• _WHAT THIS TASK INVOLVES_
Beginning with the line that holds "This screenshot has width=181, height=486." and ending with the last line below, repeat each line exactly, leaving any pictures out.
══ MATERIALS PROVIDED ══
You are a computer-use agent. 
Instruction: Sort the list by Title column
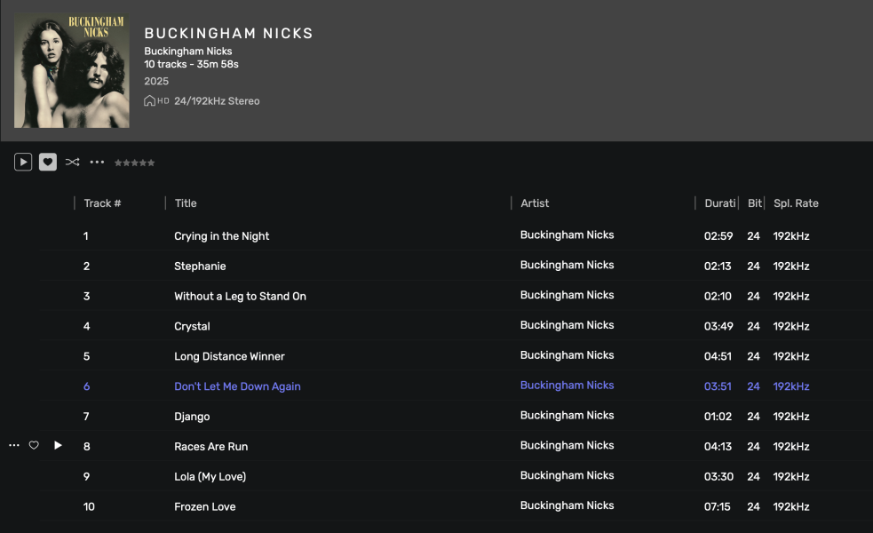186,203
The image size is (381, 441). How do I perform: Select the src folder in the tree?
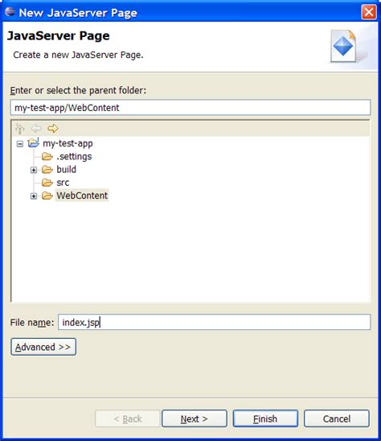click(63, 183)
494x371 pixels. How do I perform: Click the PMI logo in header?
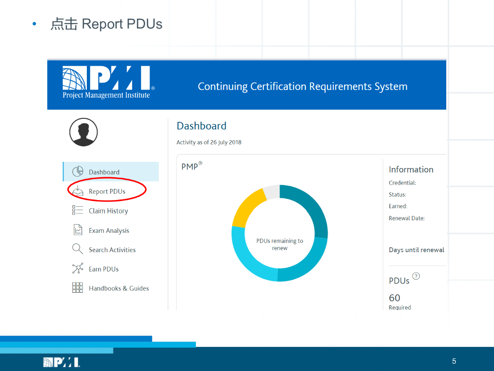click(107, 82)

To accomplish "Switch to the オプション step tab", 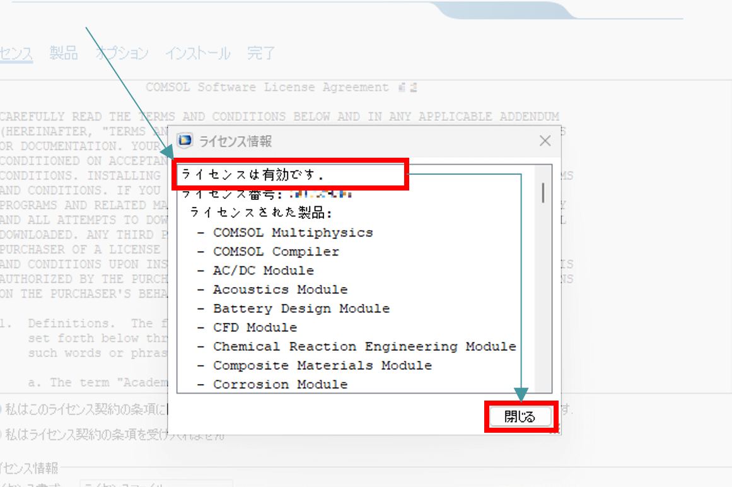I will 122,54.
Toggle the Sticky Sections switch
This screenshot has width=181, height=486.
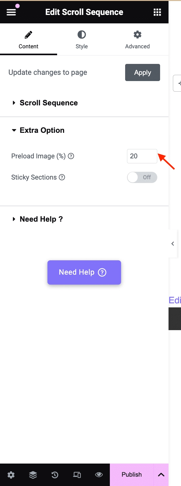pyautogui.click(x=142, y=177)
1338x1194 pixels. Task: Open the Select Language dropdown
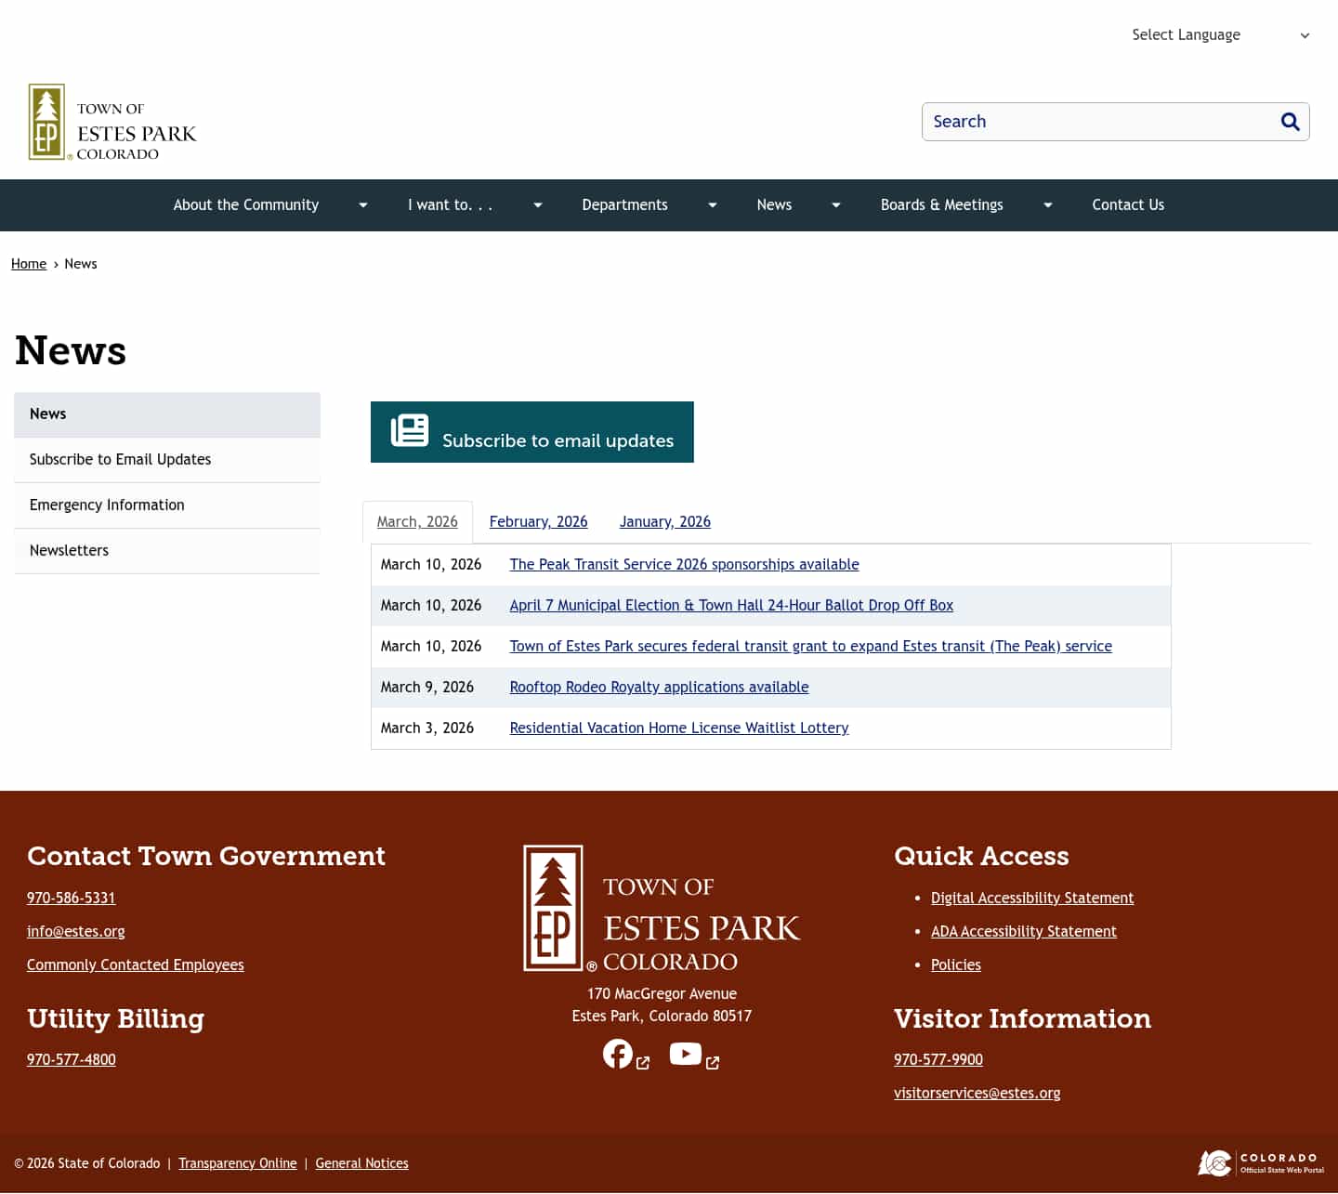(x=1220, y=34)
═══
• _ANSWER SECTION_
This screenshot has width=181, height=486.
pyautogui.click(x=142, y=177)
1338x1194 pixels. Task: Open the Select Language dropdown
(x=1220, y=34)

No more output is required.